Collected data
---*---

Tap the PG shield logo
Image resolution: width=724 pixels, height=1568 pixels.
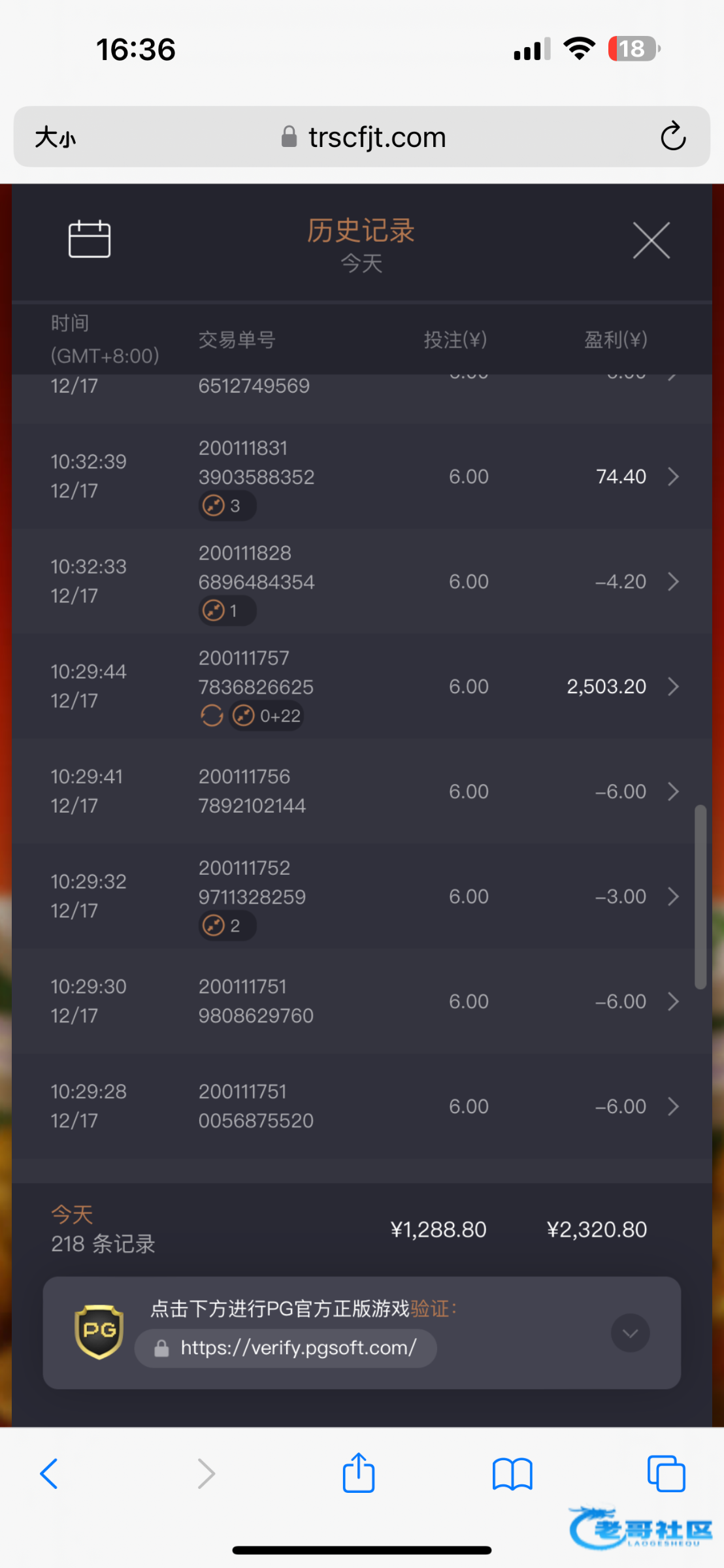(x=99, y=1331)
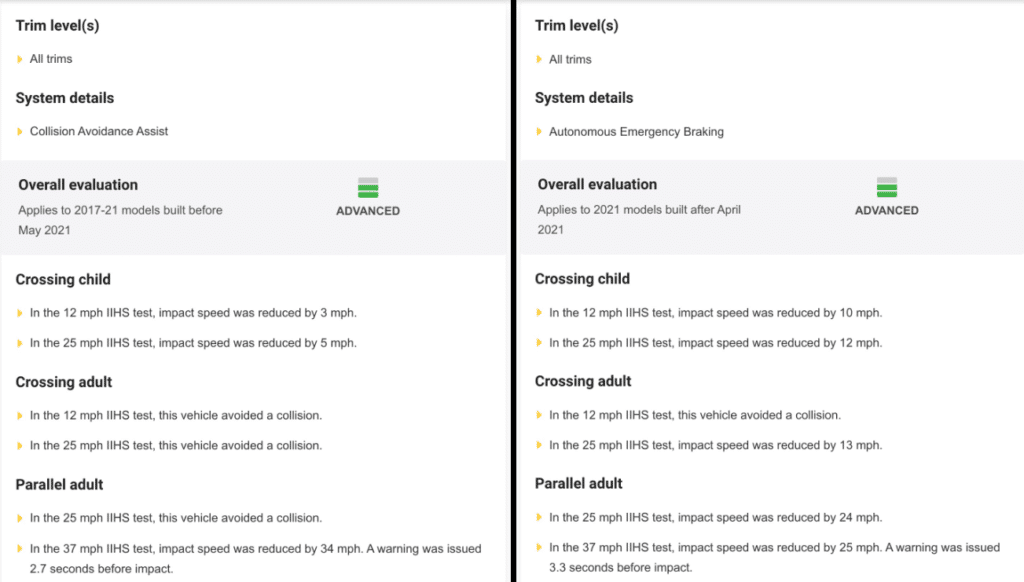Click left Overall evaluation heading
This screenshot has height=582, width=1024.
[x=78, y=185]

---*---

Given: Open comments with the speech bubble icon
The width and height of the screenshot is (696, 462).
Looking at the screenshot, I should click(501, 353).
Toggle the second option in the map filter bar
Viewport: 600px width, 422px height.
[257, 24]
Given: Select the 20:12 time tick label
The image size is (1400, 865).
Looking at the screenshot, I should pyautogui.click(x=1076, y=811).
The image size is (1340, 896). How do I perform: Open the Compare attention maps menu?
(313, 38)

---*---

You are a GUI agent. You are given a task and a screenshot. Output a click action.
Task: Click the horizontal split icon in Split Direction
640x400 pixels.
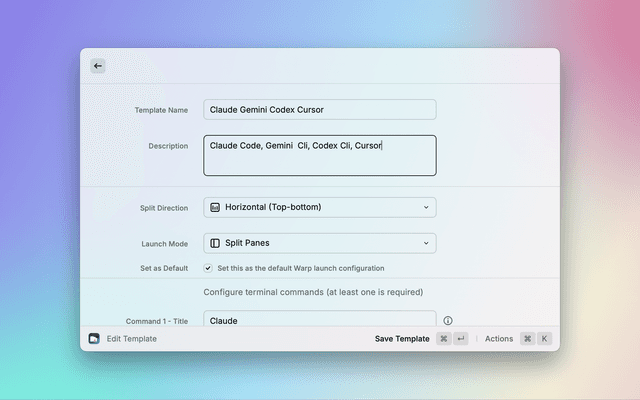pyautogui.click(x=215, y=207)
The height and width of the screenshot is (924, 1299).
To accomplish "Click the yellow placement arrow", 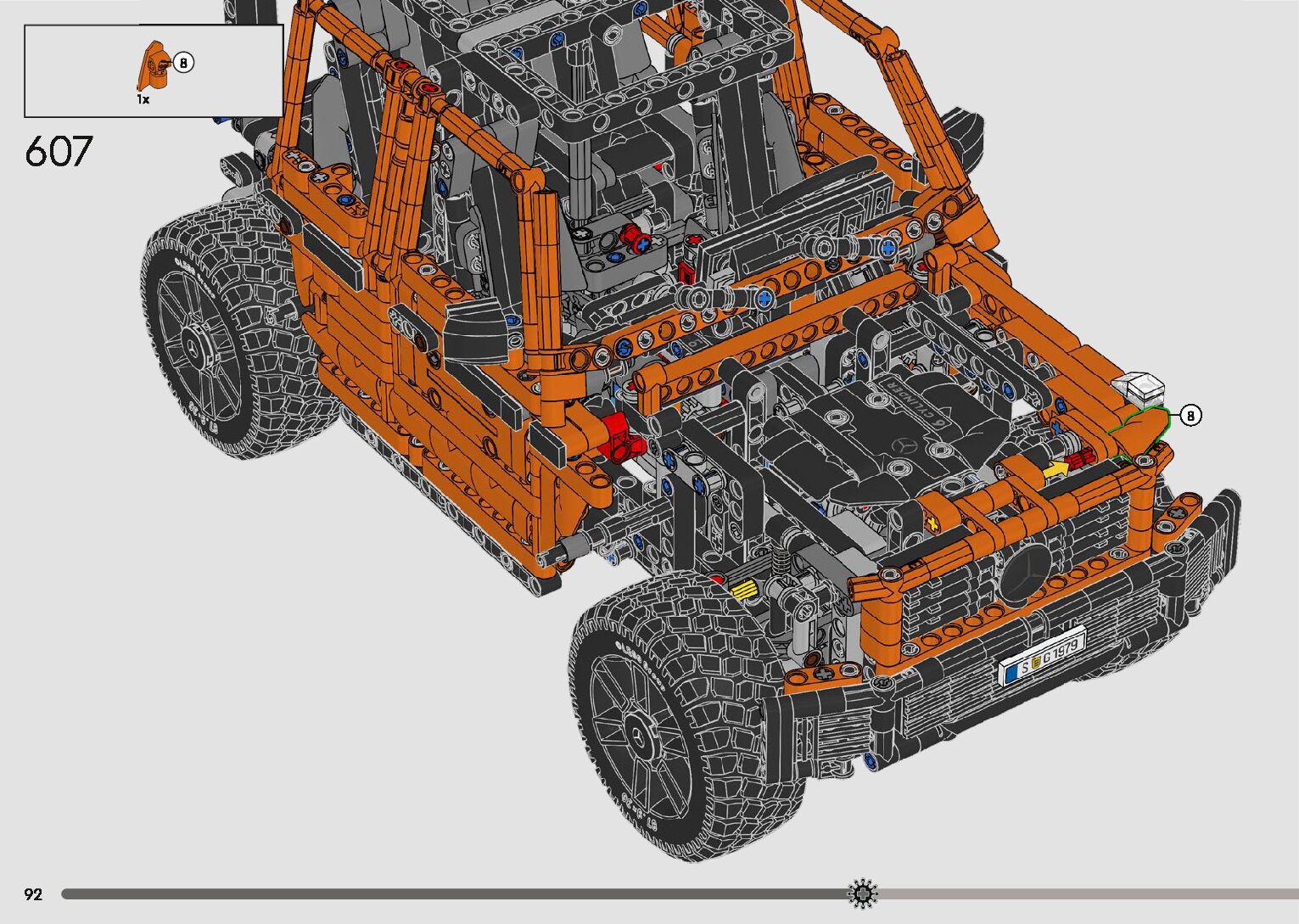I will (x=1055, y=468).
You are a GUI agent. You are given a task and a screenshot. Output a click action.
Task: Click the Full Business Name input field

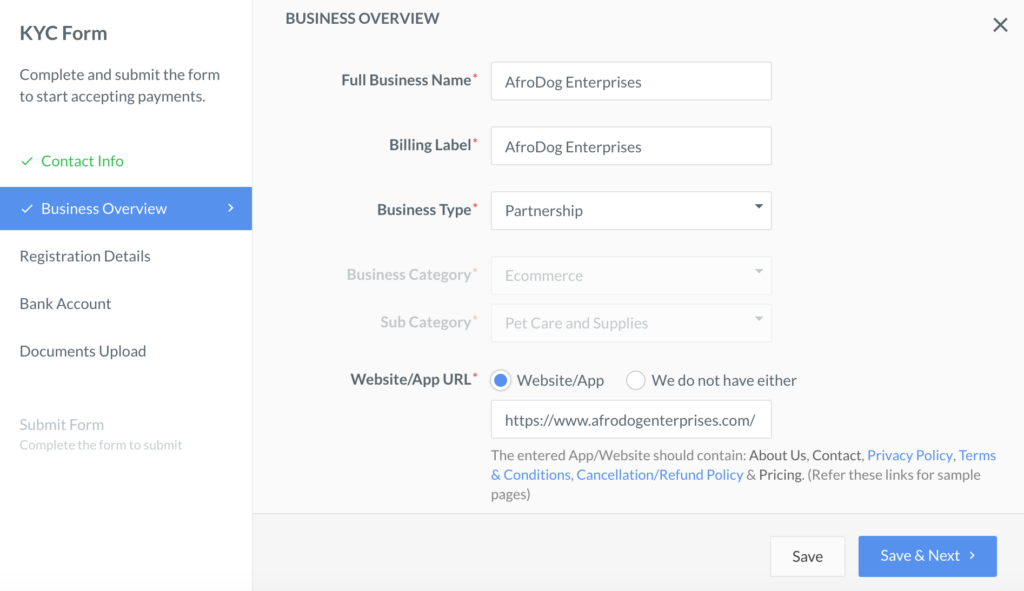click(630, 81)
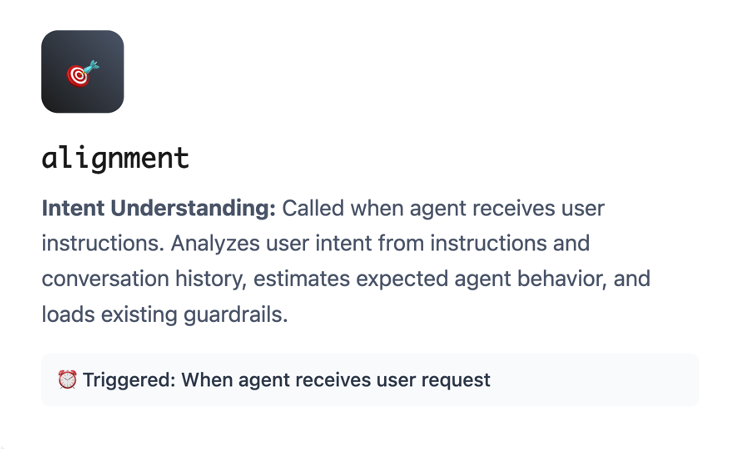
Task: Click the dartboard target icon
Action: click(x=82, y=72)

---*---

[Task]
Using the entries above, give again exactly the lines from the line holding "The width and" through the line holding "Given: Select the 20:12 time tick label". Include both end lines and nothing else.

[Reply]
The width and height of the screenshot is (696, 462).
Looking at the screenshot, I should click(501, 353).
Toggle the second option in the map filter bar
Viewport: 600px width, 422px height.
[257, 24]
Given: Select the 20:12 time tick label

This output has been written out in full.